[Stored entries]
==*==
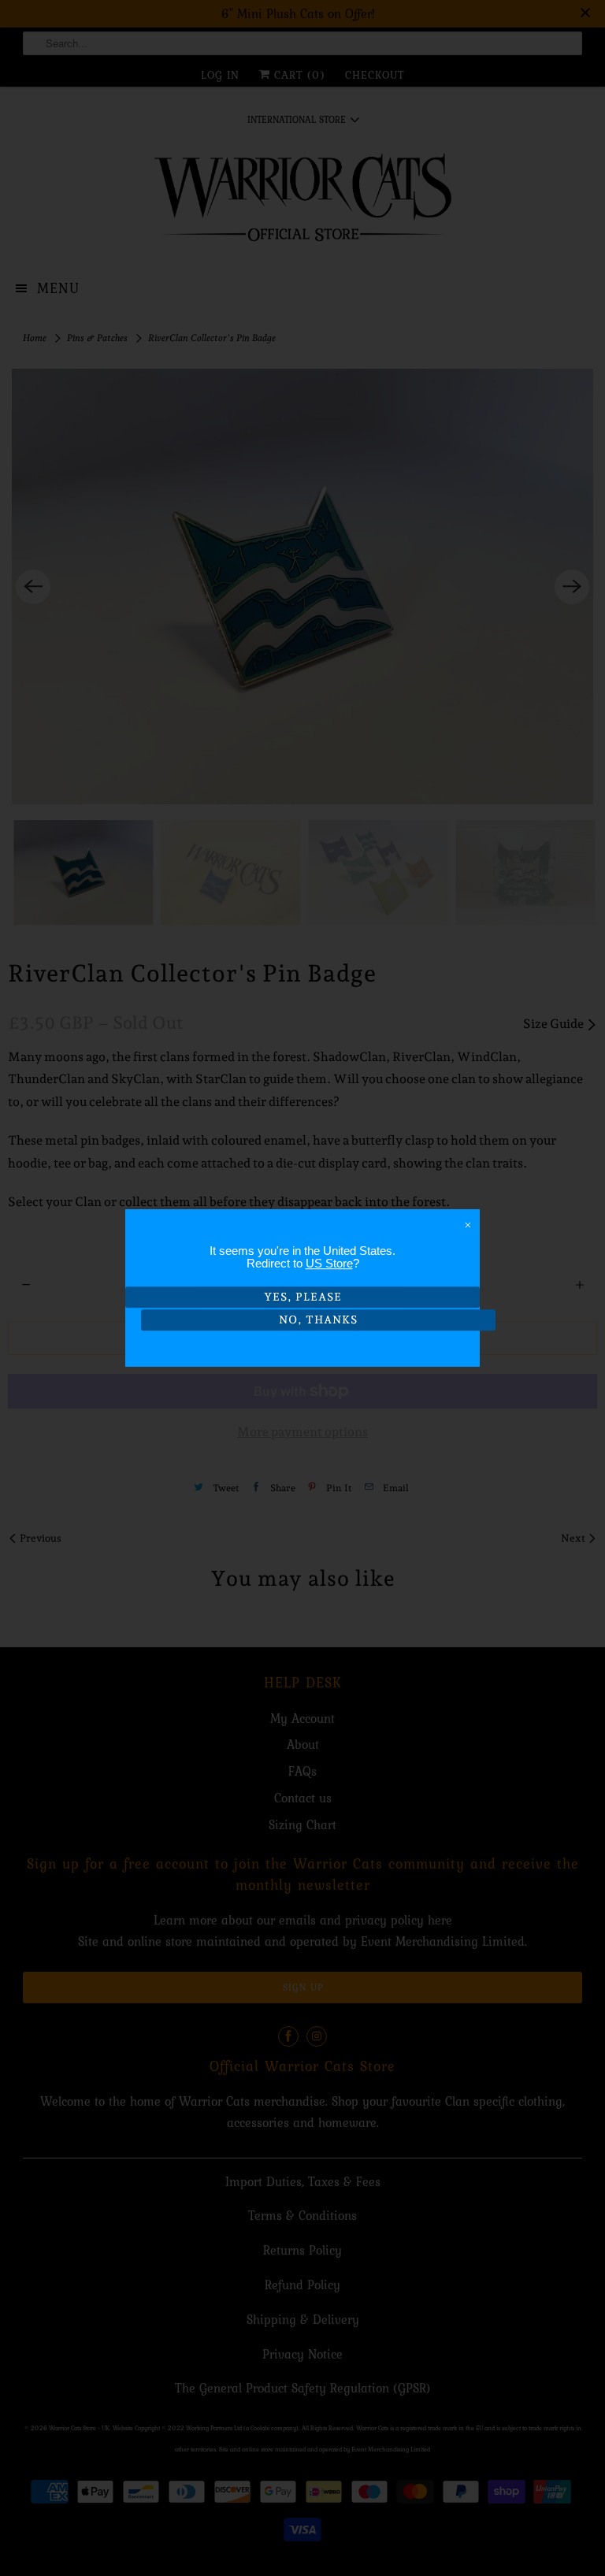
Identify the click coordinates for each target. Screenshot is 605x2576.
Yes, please (303, 1296)
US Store (329, 1263)
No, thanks (318, 1319)
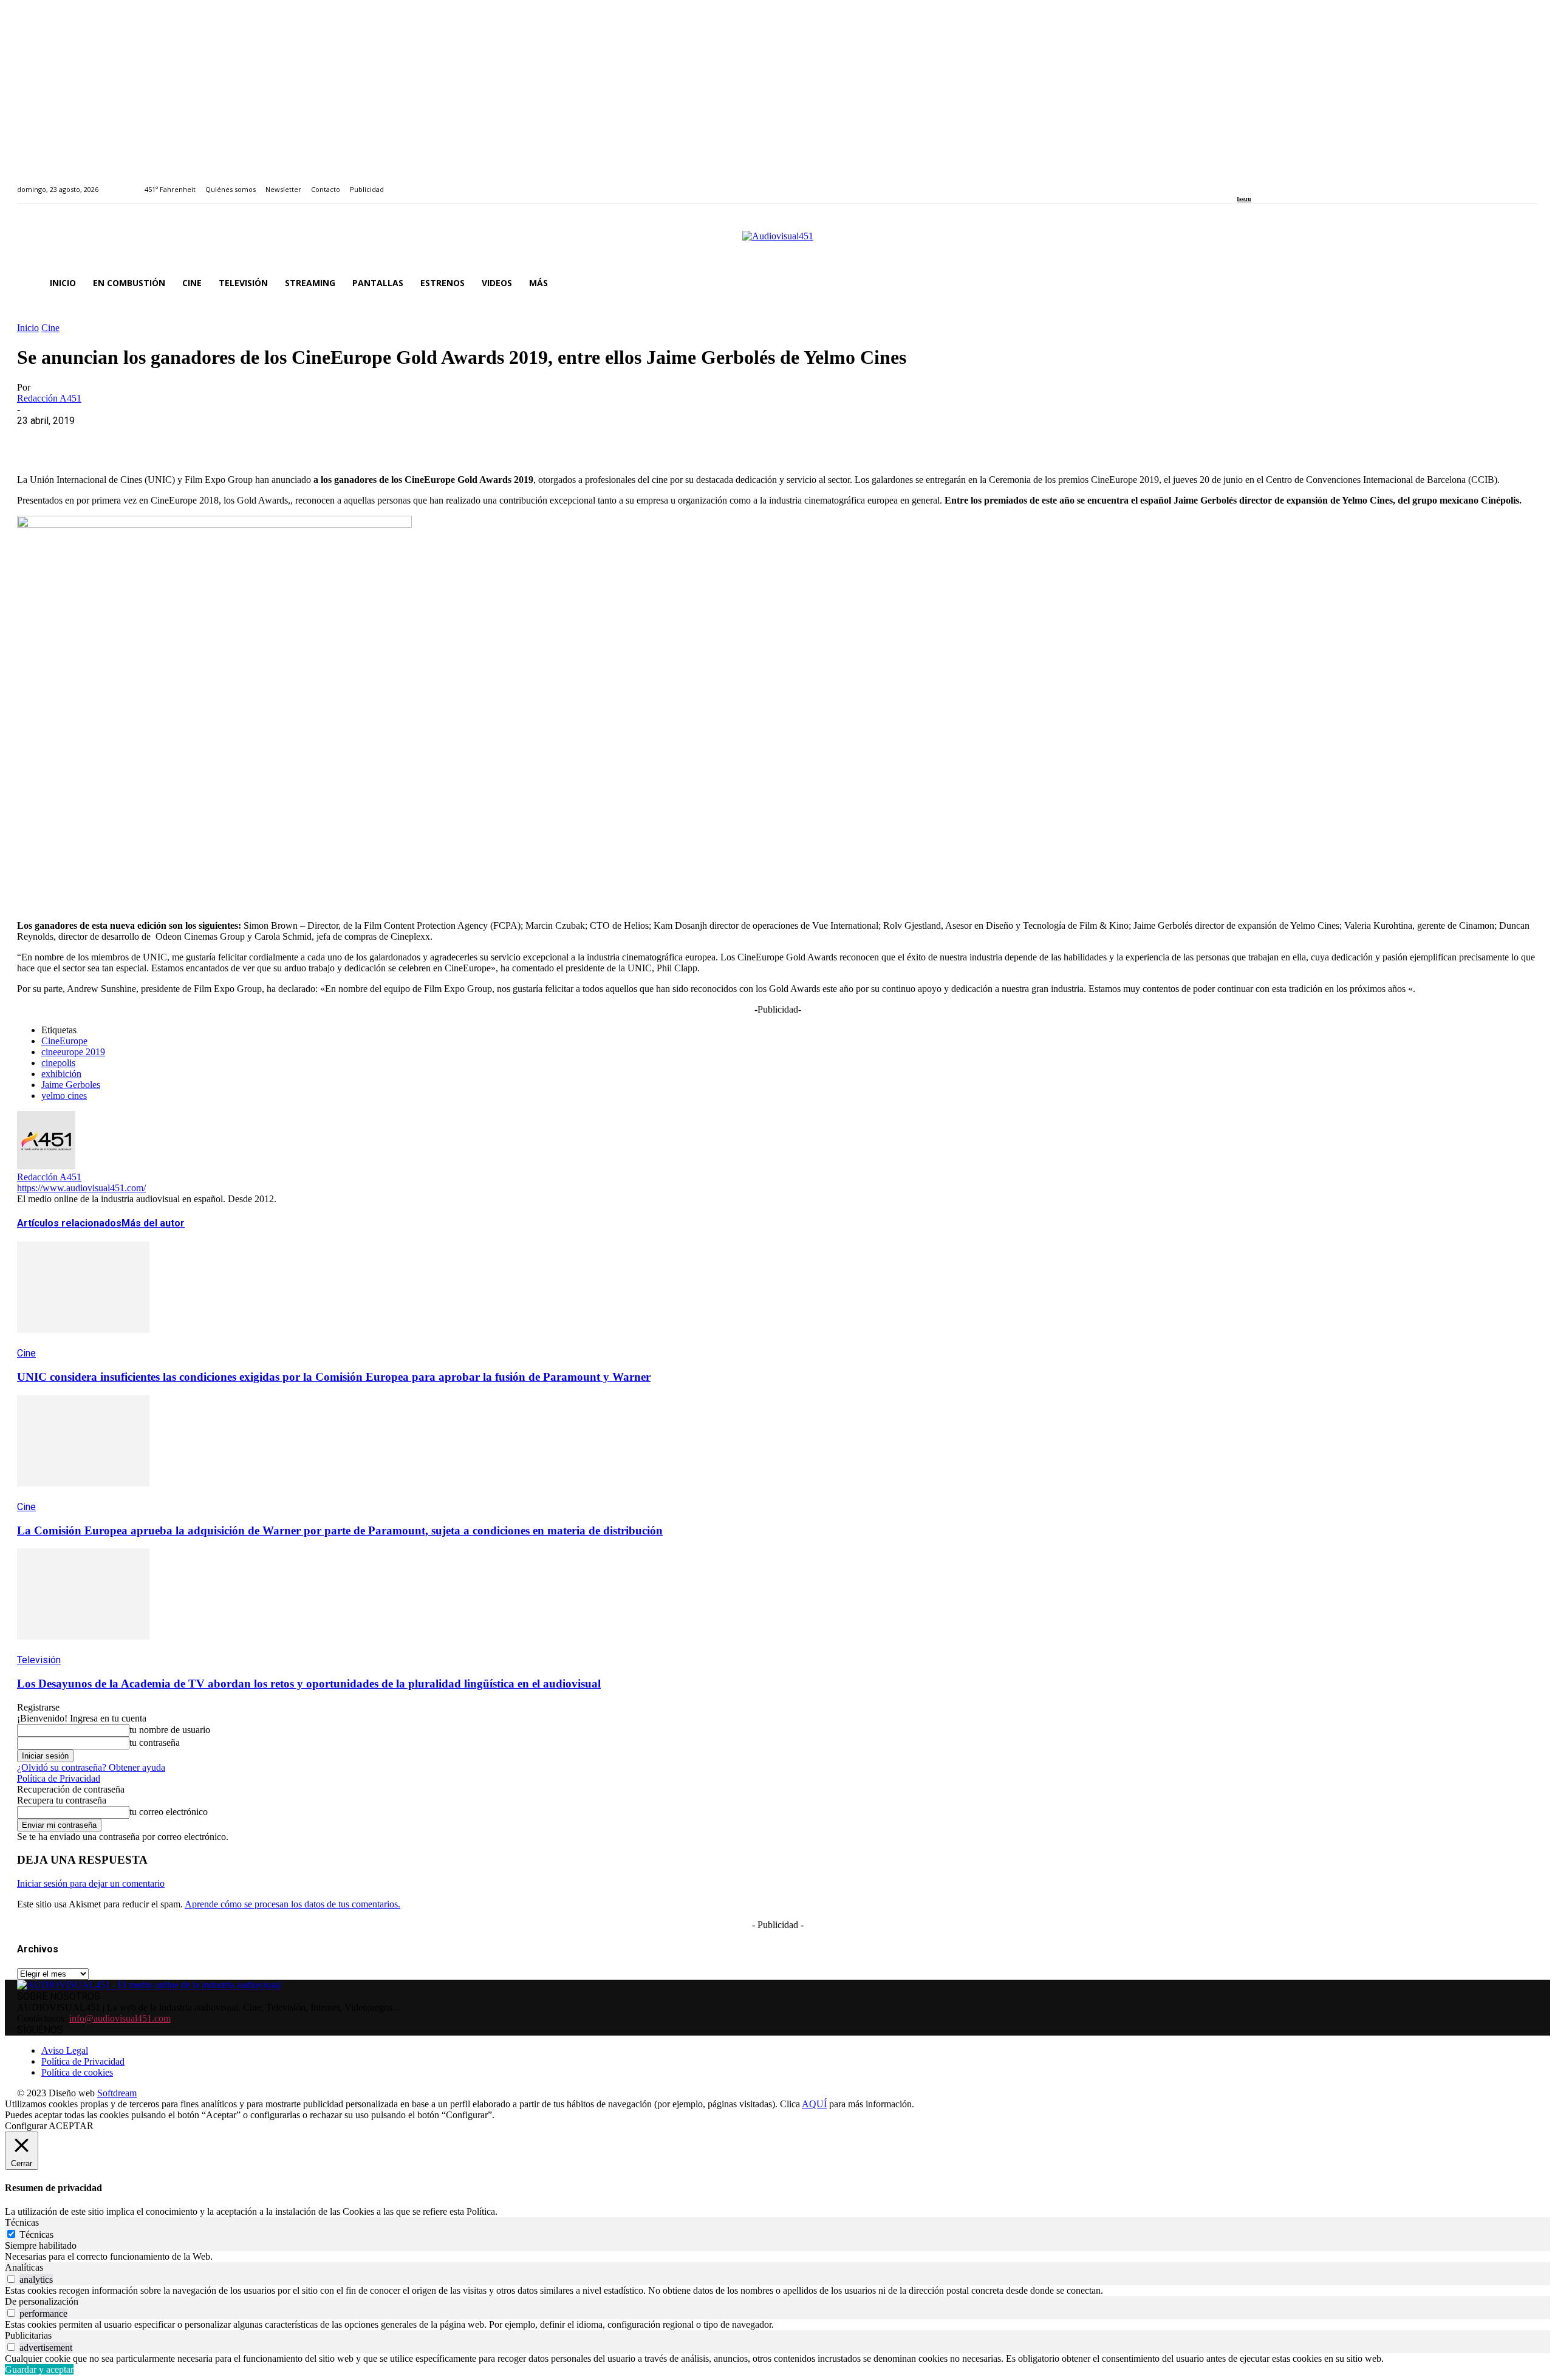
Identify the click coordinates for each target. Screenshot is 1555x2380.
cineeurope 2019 (73, 1052)
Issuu (1244, 199)
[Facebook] (1241, 183)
==*==
Problem description:
Among the lines above, count those that hold the word "Identify" and give only the count.

Result:
2